Cystoprostatectomie laparoscopique pour cancer invasif T2 T3 de vessie : description technique
L’approche laparoscopique du traitement des carcinomes urothéliaux est en cours d’évaluation. Ce film montre les différents temps, avec des points de repère stratégiques, qui permettent une cystoprostatectomie réglée, en respectant les conditions carcinologiques.

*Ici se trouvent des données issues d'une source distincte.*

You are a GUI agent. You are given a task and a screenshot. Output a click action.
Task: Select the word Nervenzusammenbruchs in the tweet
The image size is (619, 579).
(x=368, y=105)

Les points importants sont bien montrés : l’ouverture du cul de sac de Douglas et la dissection interprostatorectale en arrière du plan séminal, le repérage de l’uretère au croisement avec le canal déférent, le plan de départ de la dissection des ailerons vésicaux entre uretère et artère ombilicale, l’excellent contrôle des ailerons vésicaux, la fermeture de l’urètre au moment de la section de celui-ci pour éviter la diffusion éventuelle de cellules carcinomateuses dans la cavité, la reconstruction vésicale en extra-abdominal et la suture iléo-urétrale laparoscopique.
A ce jour, 15 cystectomies laparoscopiques ont été réalisées avec 8 entérocystoplasties et 7 Bricker. La durée opératoire moyenne a été de 370 minutes, aucun patient n’a nécessité de transfusion, la durée moyenne d’hospitalisation a été de 12 jours. Aucune récidive locale a été notée à ce jour.
Conclusion : la cystoprostatectomie laparoscopique avec entérocystoplastie ou dérivation selon Bricker est une technique reproductible par des équipes entraînées à la laparoscopie. Elle devrait être réservée à des tumeurs infiltrantes mais peu extensives et ses résultats carcinologiques devront être évalués à long terme.